Michael Soroka Has Started Six Games for Gwinnett in 2023
Soroka has made six starts in Gwinnett this year and posted a 5.47 ERA over 24.2 innings pitched. Soroka has given up 15 earned runs on 32 hits and seven walks. His 1.58 WHIP is not good. These numbers are very unlike the Michael Soroka we grew accustomed to prior to his first Achilles injury.
Soroka only allowed three earned runs over his first three starts with a six-inning shutout performance in the third start against the Royals Triple-A affiliate. Over his next 11 innings, he allowed 13 earned runs and his ERA sky-rocketed.
Are the Atlanta Braves Limiting Mike Soroka’s Innings?
The Braves smartly want to ease Soroka back and ensure he is completely ready before they bring him back full-time. They are not interested in sacrificing the 25-year-old’s future. They don’t expect Soroka to be his old self yet and probably are not interested in putting that sort of pressure on him.

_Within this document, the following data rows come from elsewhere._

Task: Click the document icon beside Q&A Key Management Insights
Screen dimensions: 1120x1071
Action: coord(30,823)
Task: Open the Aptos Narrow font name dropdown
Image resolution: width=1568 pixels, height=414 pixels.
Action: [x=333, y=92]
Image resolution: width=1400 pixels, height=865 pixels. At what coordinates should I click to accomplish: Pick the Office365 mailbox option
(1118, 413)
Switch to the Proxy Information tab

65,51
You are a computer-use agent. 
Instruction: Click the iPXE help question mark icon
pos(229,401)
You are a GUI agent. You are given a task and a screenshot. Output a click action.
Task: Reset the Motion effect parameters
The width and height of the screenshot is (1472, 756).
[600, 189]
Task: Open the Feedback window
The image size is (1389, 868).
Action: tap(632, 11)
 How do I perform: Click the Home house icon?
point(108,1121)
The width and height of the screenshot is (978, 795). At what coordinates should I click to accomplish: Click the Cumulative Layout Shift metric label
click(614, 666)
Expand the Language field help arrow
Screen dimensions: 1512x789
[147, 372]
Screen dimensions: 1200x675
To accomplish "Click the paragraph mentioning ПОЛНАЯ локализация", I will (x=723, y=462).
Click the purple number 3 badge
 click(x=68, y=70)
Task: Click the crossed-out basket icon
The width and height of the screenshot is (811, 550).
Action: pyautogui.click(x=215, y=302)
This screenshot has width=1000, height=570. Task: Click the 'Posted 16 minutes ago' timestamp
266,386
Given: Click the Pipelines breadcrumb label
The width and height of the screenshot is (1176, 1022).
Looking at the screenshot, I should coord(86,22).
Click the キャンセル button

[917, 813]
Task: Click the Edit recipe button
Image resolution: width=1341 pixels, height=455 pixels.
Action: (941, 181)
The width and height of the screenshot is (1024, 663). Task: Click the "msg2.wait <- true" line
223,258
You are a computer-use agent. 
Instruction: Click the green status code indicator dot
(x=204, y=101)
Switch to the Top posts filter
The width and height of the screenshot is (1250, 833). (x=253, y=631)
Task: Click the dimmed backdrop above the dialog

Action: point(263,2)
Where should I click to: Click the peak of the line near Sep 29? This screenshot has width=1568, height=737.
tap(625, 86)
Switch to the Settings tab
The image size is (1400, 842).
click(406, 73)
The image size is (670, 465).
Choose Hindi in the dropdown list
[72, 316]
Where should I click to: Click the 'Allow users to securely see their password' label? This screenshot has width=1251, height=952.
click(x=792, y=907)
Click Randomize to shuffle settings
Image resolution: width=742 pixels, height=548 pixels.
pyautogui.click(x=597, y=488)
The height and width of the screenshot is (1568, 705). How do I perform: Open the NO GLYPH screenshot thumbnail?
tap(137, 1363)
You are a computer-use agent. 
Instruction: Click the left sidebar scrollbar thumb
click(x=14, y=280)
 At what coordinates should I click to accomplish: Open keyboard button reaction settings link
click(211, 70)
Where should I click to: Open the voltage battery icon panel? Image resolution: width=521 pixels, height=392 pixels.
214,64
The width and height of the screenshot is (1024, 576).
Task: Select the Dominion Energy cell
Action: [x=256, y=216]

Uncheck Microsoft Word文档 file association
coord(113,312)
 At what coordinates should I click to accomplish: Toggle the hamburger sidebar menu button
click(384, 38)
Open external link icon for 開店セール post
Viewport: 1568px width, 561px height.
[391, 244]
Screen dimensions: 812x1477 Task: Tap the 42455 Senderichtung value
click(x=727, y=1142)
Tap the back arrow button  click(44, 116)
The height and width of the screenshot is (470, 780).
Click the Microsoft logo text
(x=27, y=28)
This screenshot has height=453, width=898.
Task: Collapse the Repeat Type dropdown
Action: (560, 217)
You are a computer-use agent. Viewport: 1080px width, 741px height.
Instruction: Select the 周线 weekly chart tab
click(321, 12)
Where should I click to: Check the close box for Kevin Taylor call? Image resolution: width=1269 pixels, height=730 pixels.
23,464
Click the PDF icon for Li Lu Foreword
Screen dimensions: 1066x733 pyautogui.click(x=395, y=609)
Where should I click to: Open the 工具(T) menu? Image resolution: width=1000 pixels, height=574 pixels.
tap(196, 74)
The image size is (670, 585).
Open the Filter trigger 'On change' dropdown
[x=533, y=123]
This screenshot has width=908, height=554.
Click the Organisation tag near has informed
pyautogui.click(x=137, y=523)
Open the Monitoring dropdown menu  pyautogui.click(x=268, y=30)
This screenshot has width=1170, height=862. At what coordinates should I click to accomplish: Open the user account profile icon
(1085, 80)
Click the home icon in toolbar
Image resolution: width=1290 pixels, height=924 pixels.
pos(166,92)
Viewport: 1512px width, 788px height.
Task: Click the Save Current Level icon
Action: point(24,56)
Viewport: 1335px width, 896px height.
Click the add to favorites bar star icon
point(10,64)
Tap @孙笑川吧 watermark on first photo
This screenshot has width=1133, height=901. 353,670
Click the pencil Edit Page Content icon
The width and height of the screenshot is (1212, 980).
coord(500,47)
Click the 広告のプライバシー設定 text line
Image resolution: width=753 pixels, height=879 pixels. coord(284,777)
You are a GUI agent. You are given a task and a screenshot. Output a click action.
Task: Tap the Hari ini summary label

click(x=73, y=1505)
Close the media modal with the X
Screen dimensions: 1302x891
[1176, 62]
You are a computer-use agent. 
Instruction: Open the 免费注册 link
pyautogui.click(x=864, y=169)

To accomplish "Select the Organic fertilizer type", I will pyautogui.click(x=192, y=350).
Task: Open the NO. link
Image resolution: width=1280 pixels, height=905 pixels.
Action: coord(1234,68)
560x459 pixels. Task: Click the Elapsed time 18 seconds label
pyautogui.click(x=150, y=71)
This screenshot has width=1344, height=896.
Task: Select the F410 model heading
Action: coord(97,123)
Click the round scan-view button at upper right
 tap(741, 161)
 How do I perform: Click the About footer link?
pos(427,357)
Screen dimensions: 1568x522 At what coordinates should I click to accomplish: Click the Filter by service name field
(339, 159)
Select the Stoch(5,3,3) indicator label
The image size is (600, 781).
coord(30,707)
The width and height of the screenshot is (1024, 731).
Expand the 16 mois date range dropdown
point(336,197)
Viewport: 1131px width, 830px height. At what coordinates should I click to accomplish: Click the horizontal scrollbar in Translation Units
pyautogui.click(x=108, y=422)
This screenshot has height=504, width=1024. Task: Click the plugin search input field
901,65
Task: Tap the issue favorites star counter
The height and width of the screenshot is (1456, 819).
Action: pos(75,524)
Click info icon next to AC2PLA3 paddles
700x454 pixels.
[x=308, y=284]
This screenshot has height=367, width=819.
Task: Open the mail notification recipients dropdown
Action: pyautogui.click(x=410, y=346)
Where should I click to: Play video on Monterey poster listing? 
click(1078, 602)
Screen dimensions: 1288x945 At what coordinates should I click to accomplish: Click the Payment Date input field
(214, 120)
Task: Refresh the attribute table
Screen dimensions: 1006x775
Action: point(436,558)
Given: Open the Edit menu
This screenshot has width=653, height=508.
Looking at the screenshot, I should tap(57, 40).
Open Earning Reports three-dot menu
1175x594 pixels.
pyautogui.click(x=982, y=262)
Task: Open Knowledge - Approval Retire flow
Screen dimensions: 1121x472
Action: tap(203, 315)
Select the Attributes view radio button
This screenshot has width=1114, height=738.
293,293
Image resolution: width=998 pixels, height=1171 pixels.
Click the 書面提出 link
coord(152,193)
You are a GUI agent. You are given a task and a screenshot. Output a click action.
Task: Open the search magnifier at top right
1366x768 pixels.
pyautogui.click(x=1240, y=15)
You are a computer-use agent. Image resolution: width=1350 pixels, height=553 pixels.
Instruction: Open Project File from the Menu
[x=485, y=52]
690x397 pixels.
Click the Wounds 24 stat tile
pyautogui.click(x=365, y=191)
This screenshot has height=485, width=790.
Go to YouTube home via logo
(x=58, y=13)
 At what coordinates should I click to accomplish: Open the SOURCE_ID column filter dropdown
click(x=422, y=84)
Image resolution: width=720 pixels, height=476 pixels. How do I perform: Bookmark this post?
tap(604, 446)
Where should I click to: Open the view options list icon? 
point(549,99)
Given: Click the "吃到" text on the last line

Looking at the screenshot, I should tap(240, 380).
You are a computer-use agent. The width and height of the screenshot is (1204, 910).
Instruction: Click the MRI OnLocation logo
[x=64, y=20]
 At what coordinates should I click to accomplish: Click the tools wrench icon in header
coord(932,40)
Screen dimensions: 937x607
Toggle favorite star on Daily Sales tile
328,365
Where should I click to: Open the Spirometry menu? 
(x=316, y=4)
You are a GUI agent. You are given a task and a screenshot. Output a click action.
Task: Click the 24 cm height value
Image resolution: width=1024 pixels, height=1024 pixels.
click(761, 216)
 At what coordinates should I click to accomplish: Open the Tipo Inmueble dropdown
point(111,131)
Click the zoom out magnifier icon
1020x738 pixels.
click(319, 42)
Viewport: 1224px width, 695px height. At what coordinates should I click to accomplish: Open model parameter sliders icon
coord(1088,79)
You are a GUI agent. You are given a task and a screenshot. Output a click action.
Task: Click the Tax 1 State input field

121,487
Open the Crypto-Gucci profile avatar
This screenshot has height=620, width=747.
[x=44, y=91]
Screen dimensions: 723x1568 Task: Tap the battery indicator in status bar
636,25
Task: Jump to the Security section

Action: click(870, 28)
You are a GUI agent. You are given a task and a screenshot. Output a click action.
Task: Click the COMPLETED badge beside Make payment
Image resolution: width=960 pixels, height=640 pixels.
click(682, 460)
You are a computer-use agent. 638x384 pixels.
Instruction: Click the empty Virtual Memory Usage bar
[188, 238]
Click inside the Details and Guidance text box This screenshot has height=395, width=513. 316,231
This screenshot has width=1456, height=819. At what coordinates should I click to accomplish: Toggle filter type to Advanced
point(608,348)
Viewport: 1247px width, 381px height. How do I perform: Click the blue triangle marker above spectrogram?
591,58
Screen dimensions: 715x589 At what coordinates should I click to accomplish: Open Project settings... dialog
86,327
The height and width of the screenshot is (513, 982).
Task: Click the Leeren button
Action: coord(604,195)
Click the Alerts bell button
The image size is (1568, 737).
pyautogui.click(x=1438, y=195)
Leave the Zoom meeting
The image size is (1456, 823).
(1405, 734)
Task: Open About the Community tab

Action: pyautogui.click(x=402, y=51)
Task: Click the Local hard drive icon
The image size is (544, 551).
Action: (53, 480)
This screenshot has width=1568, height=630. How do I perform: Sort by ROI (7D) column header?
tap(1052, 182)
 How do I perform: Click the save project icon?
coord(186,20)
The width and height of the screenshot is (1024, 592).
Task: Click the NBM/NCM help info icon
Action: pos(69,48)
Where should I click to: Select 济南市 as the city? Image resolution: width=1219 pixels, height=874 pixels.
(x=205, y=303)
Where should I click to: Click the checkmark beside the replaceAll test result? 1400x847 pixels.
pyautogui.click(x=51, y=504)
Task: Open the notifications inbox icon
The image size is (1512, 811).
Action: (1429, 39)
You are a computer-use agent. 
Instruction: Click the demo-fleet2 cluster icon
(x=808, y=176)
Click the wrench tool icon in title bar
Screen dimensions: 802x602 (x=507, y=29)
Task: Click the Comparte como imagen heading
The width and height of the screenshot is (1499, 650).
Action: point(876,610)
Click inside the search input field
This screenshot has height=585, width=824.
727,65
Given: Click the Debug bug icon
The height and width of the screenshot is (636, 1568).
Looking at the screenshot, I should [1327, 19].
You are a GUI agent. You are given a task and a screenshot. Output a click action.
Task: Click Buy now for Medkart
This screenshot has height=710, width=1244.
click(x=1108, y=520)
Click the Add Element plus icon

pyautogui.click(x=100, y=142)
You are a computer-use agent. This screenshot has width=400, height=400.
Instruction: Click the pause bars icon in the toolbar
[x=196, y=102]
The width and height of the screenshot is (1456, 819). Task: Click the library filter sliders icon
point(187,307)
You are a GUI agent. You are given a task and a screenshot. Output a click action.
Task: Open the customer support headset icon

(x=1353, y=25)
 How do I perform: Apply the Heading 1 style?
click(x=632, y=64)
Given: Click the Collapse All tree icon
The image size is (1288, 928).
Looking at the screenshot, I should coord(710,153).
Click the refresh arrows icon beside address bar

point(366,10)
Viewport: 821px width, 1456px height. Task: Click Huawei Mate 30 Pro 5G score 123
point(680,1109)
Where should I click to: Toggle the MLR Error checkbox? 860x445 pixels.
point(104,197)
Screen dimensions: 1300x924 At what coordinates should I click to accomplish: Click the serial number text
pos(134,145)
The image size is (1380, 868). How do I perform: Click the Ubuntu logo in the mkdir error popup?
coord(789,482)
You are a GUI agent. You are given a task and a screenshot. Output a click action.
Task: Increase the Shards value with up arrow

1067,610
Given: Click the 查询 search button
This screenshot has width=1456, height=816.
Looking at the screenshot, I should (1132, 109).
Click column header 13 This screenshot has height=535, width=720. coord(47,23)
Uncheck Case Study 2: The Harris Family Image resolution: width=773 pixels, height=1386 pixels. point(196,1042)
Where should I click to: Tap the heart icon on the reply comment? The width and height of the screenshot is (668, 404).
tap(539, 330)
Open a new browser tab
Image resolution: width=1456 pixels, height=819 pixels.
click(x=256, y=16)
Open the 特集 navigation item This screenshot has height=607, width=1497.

Soroka went seven days between each of his first three starts. Then, he didn’t make his fourth start until 12 days later. The fourth start came on the most rest and was also his worst start, pitching just 3.0 innings and allowing seven earned runs (eight total).
His latest start on May 11th was the first time all year he started on five days’ rest.
The Bright Side of Soroka’s Season So Far
We talked about his first three starts and the hope it gave everyone about his prospects of rejoining the rotation sooner rather than later. While his control hasn’t been there for him, he has allowed just 2.6 walks per nine, which isn’t terrible.
Soroka is also dealing with another problem, potentially a good problem. Soroka’s stuff is better.
Earlier this season, we touched on how Soroka’s stuff appears to have leveled up from previous versions. The improved velocity and spin rates are still showing in his most recent start on May 11th.
As you can see from the tweet above, Soroka’s velocity and spin rates have maintained their improved versions. I’m just speculating, but perhaps Soroka is not only trying to regain his feel as a control pitcher, but he’s trying to get a feel for better stuff.
This is yet another reason for the Braves to maintain their patience with him. The coaching staff knows better than anyone if he’s ready to re-emerge as a Major League starter. In the meantime, I there are a lot of reasons to feel positive about his outlook and overlook a few bad starts.
In his previous start, he allowed three earned runs in the first inning and nearly did not make it out of the first frame. He battled back and looked good for the rest of his outing.
Soroka will be back when he’s ready and it will be glorious. The Braves are not going to rush it and will have to find other ways to fill the holes until then.